For farmers, that means problems with the geese raiding small grain and soybean crops. In more urban settings, the geese are despised for the copious quantities of waste they produce.

“I don’t think anyone really envisioned the problems they’d cause,” said Steve Cordts, waterfowl staff specialist for the Minnesota Department of Natural Resources in Bemidji.

Hunting remains the most socially acceptable option for controlling the birds. According to Szymanski, wildlife managers in North Dakota and South Dakota were able to get federal approval for the 15-bird early bag after banner reproduction this spring.

Approval wasn’t needed for the August portion of the hunt, which is considered a “management take” outside of traditional early season guidelines, but the maximum limit for the September part of the early season previously was eight.

North Dakota offered its first statewide September Canada goose season in 2000, expanding the hunt to mid-August in 2008.

Last year, Szymanski said, Game and Fish raised the early season bag from five to eight, and hunters killed more than 55,000 Canada geese during the early season, based on Game and Fish estimates. That’s about the same number of Canada geese that hunters killed in Washington during the three-month general season in 2010. North Dakota hunters killed another 90,000 Canada geese during the regular season, according to federal harvest statistics.

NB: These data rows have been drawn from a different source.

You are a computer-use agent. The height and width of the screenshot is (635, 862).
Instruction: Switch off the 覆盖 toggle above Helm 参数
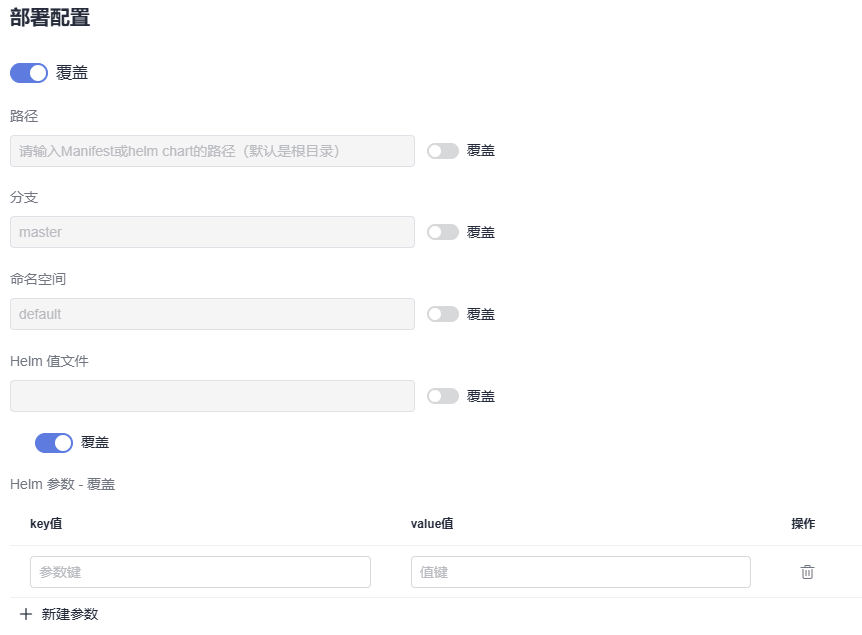tap(54, 443)
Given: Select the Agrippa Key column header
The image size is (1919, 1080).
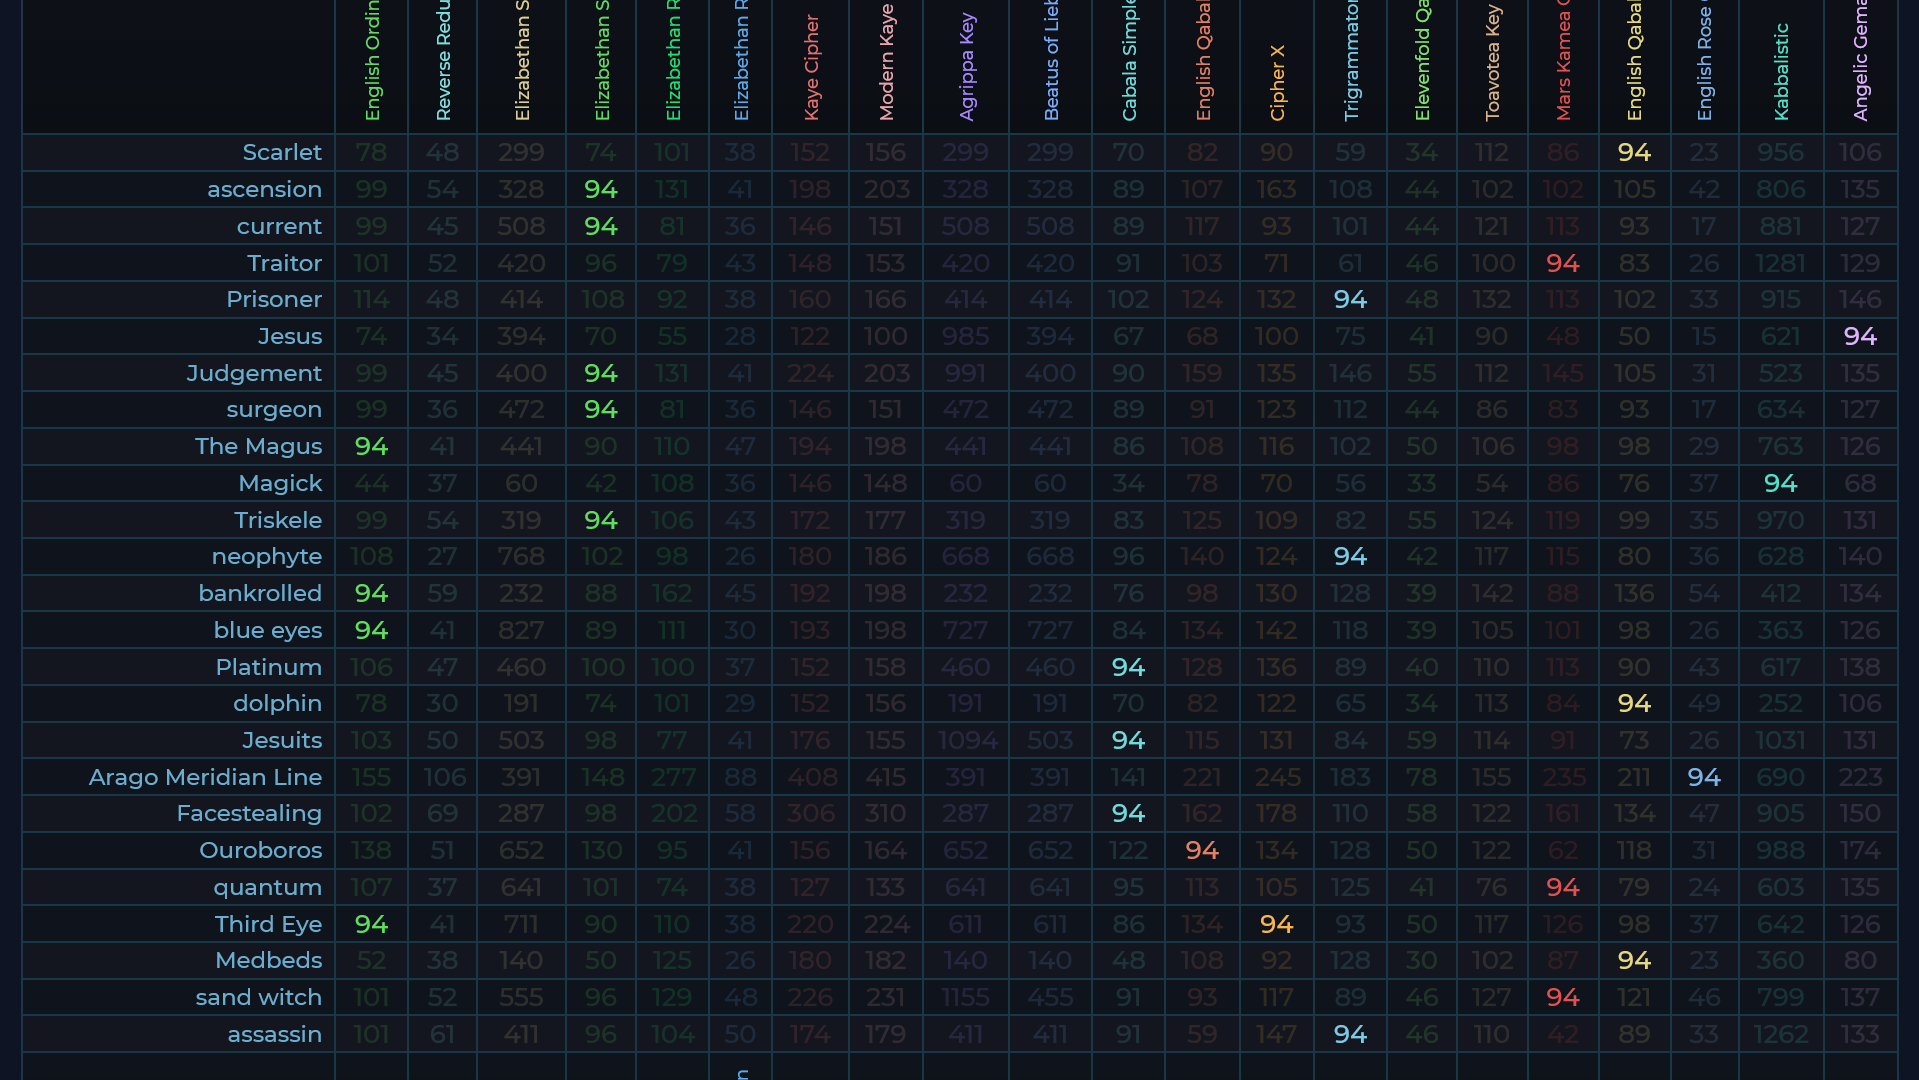Looking at the screenshot, I should (x=966, y=68).
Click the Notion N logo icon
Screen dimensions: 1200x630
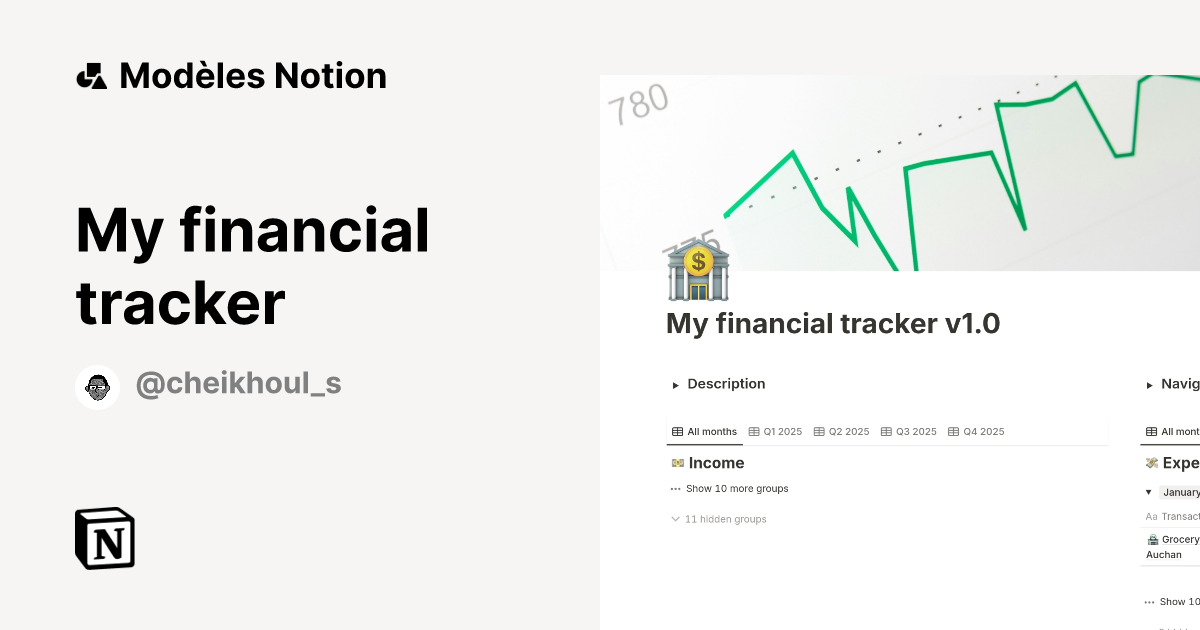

The early season has attracted about 5,000 hunters each of the past five years, Szymanski said.

Minnesota, by comparison, routinely leads the country in Canada goose harvest, killing nearly 250,000 birds annually, including 100,000 during the early season. Cordts, the DNR waterfowl biologist in Bemidji, said hunting helped keep numbers relatively stable for the past decade until this spring, when Minnesota reported its highest Canada goose population on record with an estimated 434,000 geese.

“We still have at least the potential to harvest a lot of geese – we shoot almost a quarter-million a year” in Minnesota, Cordts said. “But both of the Dakotas don’t have the hunter numbers to shoot that many geese.”

If Canada goose populations continue to rise, Cordts said the DNR might have to take more extreme measures, such as the August hunt North Dakota offers or an increase in the five-bird September and three-bird regular-season limits.

Set the limits too high, and there’s also the risk of reducing giant Canada geese to vermin status, something that already has happened with snow geese, another overly abundant species known by some as “sky carp.”

“It all depends on how people start talking about them. It’s a really hard thing to control.”

And as wildlife managers know all too well, the same can be said for the geese.